Document extract

Revised Project Proposal

Abstract

Anxiety is something that I carry with me wherever I go, every day of my life. Focusing on anxiety, I want to explore the different ways to cope with it. I want to explore different non-destructive coping methods.

Presentation Reflection

I think that in my presentation I could have done a better job at explaining more of my research. I only mentioned three of my sources and I didn’t really explain how they helped guide me in my project. I was also told that my topic might be too personal, but I’m having a hard time moving away from that. I’m not too sure how to express how I cope without it being too personal. I think that if I was told before this point that it was too personal and that I should also be focusing on others and how they cope I might have had different deliverables to show.

I was also told that I should focus on visuals that show how others cope and to me, that feels like I’m moving away from this personal thing. But I can’t find the line between the two things. I think for me if I asked someone how they cope with whatever in their lives, mental illness or life changing event, I would feel like I might be asking them to open up about something that they don’t feel comfortable talking about. And that is something that I don’t want to do.

It was also mentioned that I should find a way to move away from crafty so that I can communicate something about the issue. Another comment was about trying to find a way to incorporate design into the project to move it away from this crafty thing. I think that I could combine these two things by designing little signs or information cards that give a definition of anxiety, some symptoms. I could also make something for coping and mention non-destructive ways that others cope.

But I feel that the only way that I can properly show how anxiety feels is to keep it personal. I only know what anxiety feels like to me, I can’t just assume this is how it feels for everyone. I believe that it will be more effective to express how I feel than trying to generalize it for everyone else.

Provided material
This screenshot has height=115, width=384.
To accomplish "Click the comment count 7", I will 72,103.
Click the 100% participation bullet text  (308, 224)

* * *

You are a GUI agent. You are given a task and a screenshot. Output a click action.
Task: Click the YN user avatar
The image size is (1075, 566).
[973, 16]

Work request A
In the project proposal, rewrite the passage between "I was also told that I" and "want to do.", inclusive, changing "visuals" to "images".
Work request B
Say whether each statement agrees with the project proposal, answering yes or no and quoting the words that decide it: (i) The writer mentioned three sources in the presentation. (ii) The writer was told to make the topic more personal. (iii) The writer suggests that information cards could give a definition of anxiety.
Work request C
List every comment the writer of the project proposal reports receiving about the project.

Output A
I was also told that I should focus on images that show how others cope and to me, that feels like I’m moving away from this personal thing. But I can’t find the line between the two things. I think for me if I asked someone how they cope with whatever in their lives, mental illness or life changing event, I would feel like I might be asking them to open up about something that they don’t feel comfortable talking about. And that is something that I don’t want to do.

Output B
(i) Yes: "I only mentioned three of my sources"
(ii) No: "I was also told that my topic might be too personal"
(iii) Yes: "designing little signs or information cards that give a definition of anxiety"

Output C
- The topic might be too personal.
- The writer should focus on visuals that show how others cope.
- The writer should find a way to move away from crafty so as to communicate something about the issue.
- The writer should try to incorporate design into the project to move it away from the crafty thing.